Among film buffs there is an often-repeated argument that in order to be effective, a film’s score should be unnoticeable, or at the very least not draw attention to itself. It’s there to add mood, to accompany the events on screen and to enhance and improve the finished product. It’s not there to impress in it’s own right.
There’s an obvious allegory here for cosmetic surgery. The surgery is a means to an end, not the end itself. You don’t want people saying you’ve had work done; you want them saying your nose looks nice. Discretion is a fundamental part of the process. And this extends to all aspects of cosmetic surgery- you are entrusting your surgeon not only with your money and your looks, but also with a great deal of sensitive information; information you wouldn’t normally share with a stranger.
One unfortunate consequence of the popularity of cosmetic surgery is that the field has begun to become flooded with practitioners who are essentially beauticians rather than medical professionals. Because of the ease and simplicity with which people can enhance their appearances these days it has become all too easy for people to think of it as little more than having your hair done, when in actuality these are serious medical procedures.

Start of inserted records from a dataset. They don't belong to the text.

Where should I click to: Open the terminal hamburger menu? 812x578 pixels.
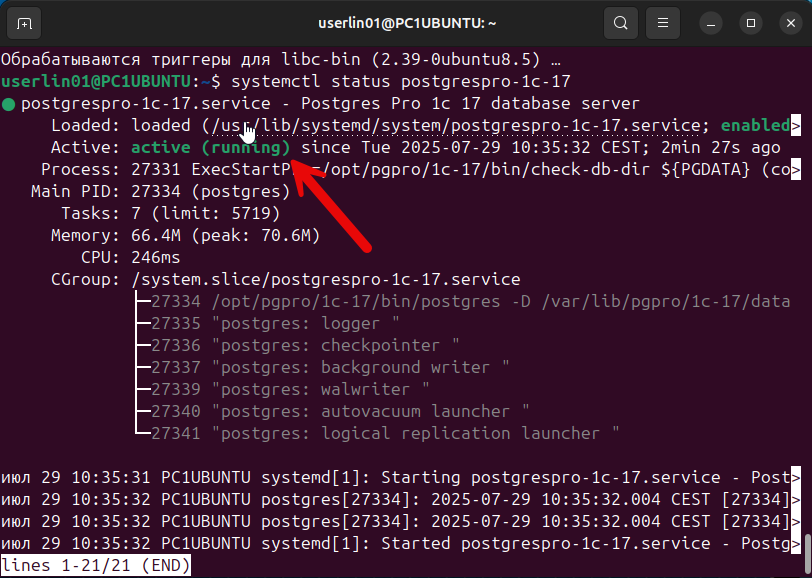pos(661,22)
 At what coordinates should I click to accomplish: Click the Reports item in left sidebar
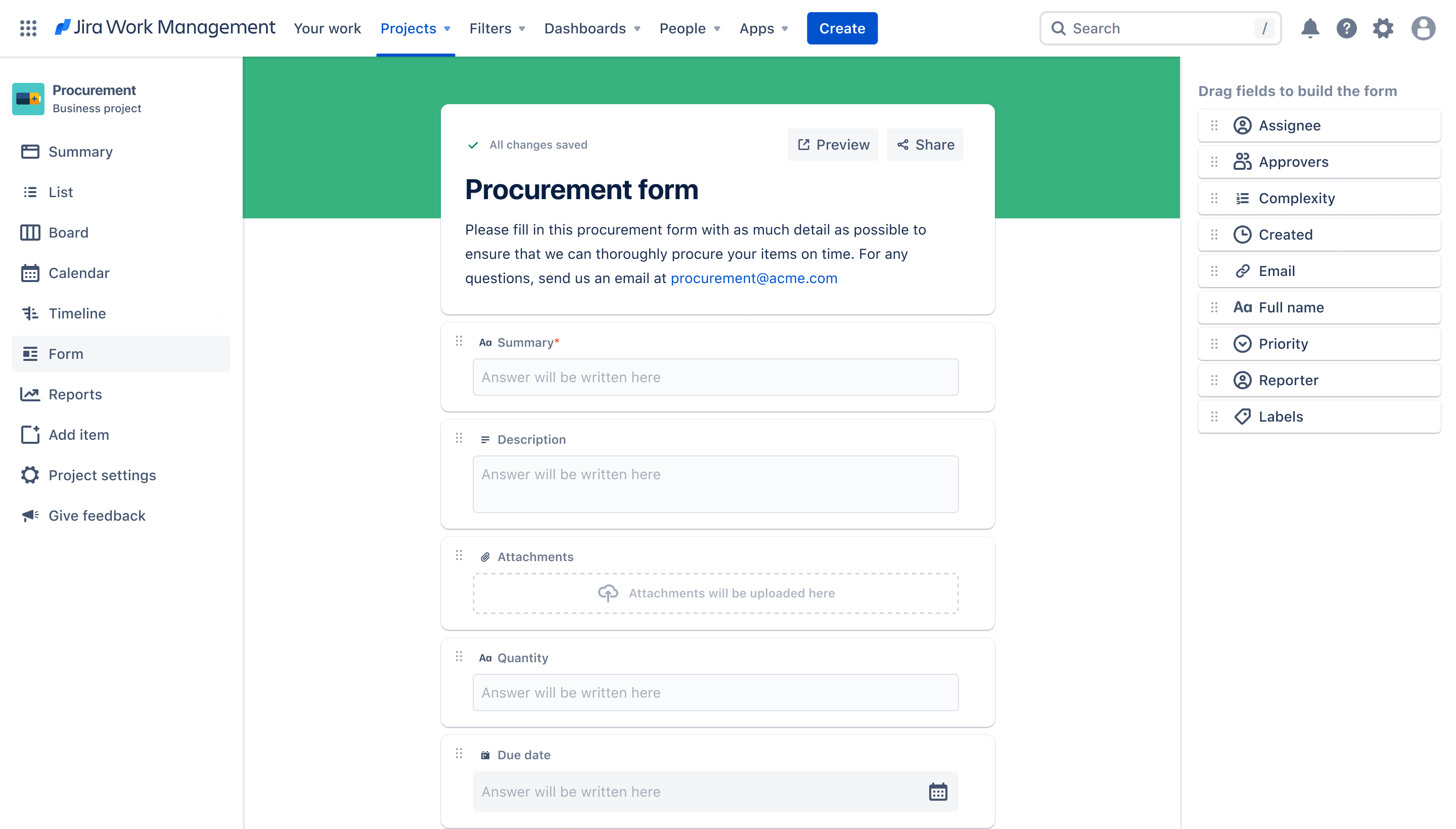pyautogui.click(x=75, y=394)
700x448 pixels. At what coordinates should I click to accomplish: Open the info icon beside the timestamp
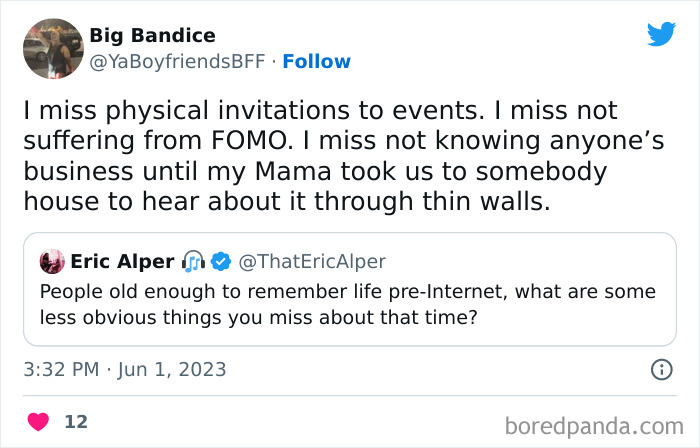(x=661, y=370)
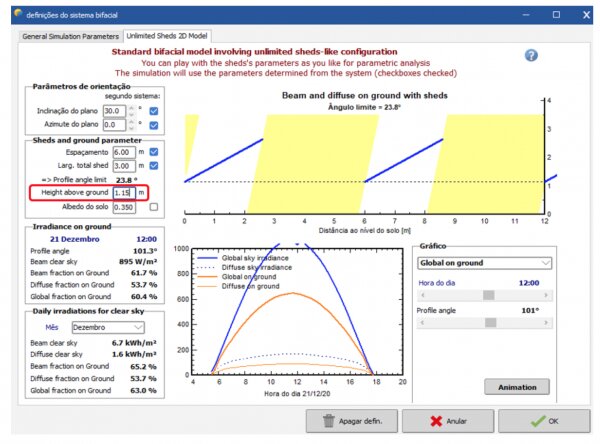Enable the Albedo do solo checkbox
600x444 pixels.
point(153,207)
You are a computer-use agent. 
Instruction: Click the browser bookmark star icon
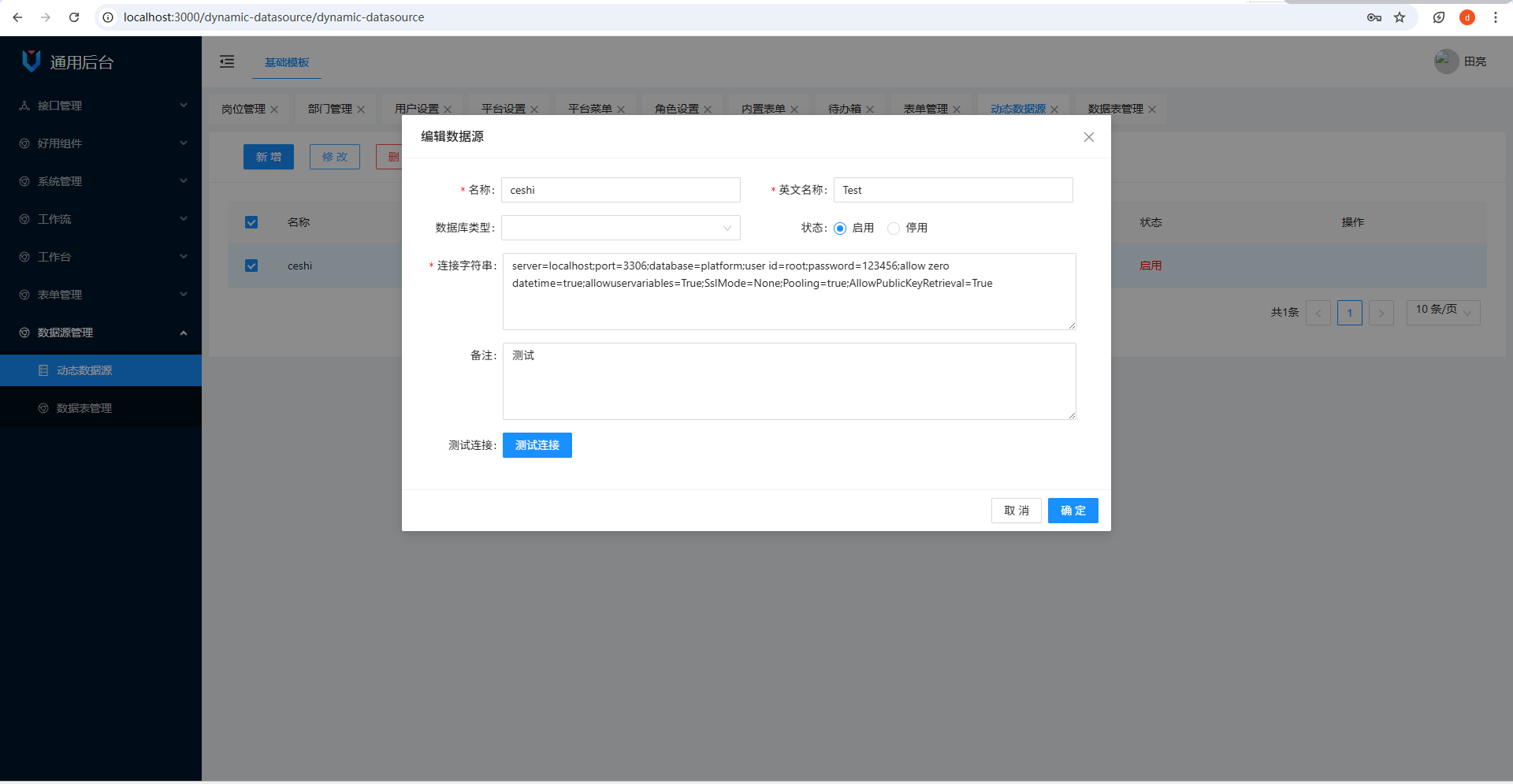click(1400, 17)
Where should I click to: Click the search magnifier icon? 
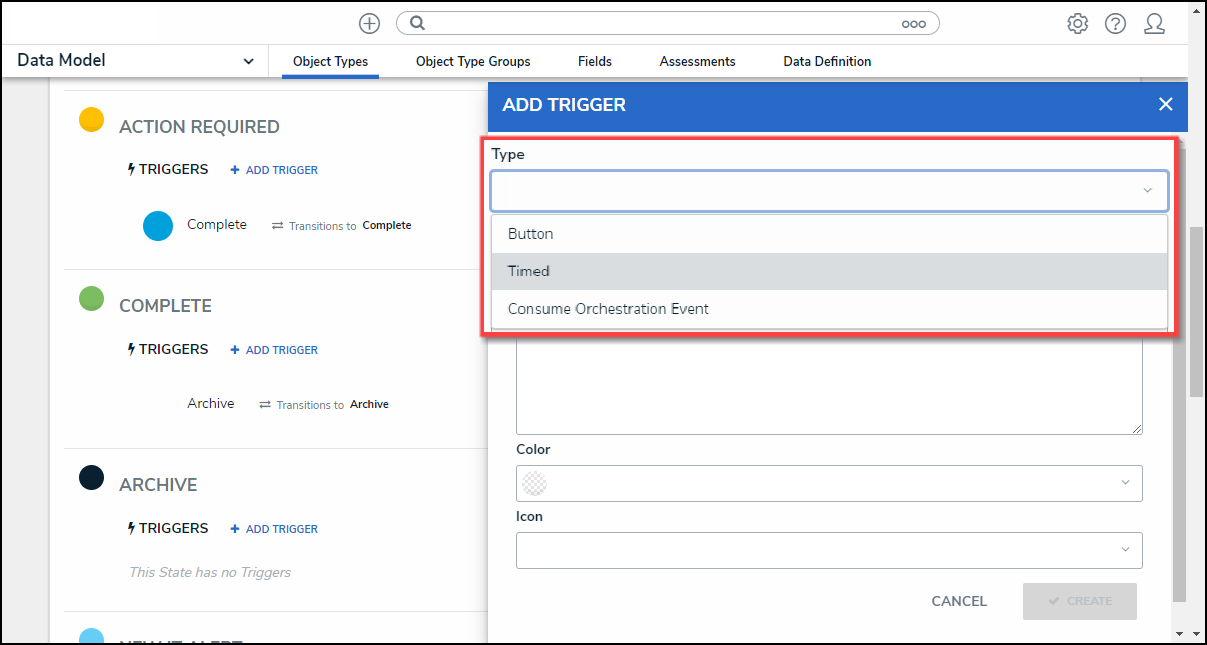418,24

Patient confidentiality should be of the utmost importance to any practitioner of plastic or cosmetic surgery, to the same level that you would expect from your GP or any other medical professional. Your personal data and medical history are very sensitive pieces of information, and the General Medical Council has very specific requirements as to how and when they can be used or accessed. A properly qualified and certified cosmetic surgeon will be well aware of this, and will work to keep your data safe and private.
Indeed, the maintenance of trust is one of the GMC’s four core principles of good medical practice- meaning that all patients have the right to expect that their doctor will hold their personal information in confidence. This is of course vital in an age of information and identity theft, but because your medical history is also involved privacy and confidentiality are even more sacrosanct.
Always use a registered and fully qualified professional, and you will know that not only your features, but also your sensitive information will be in safe hands.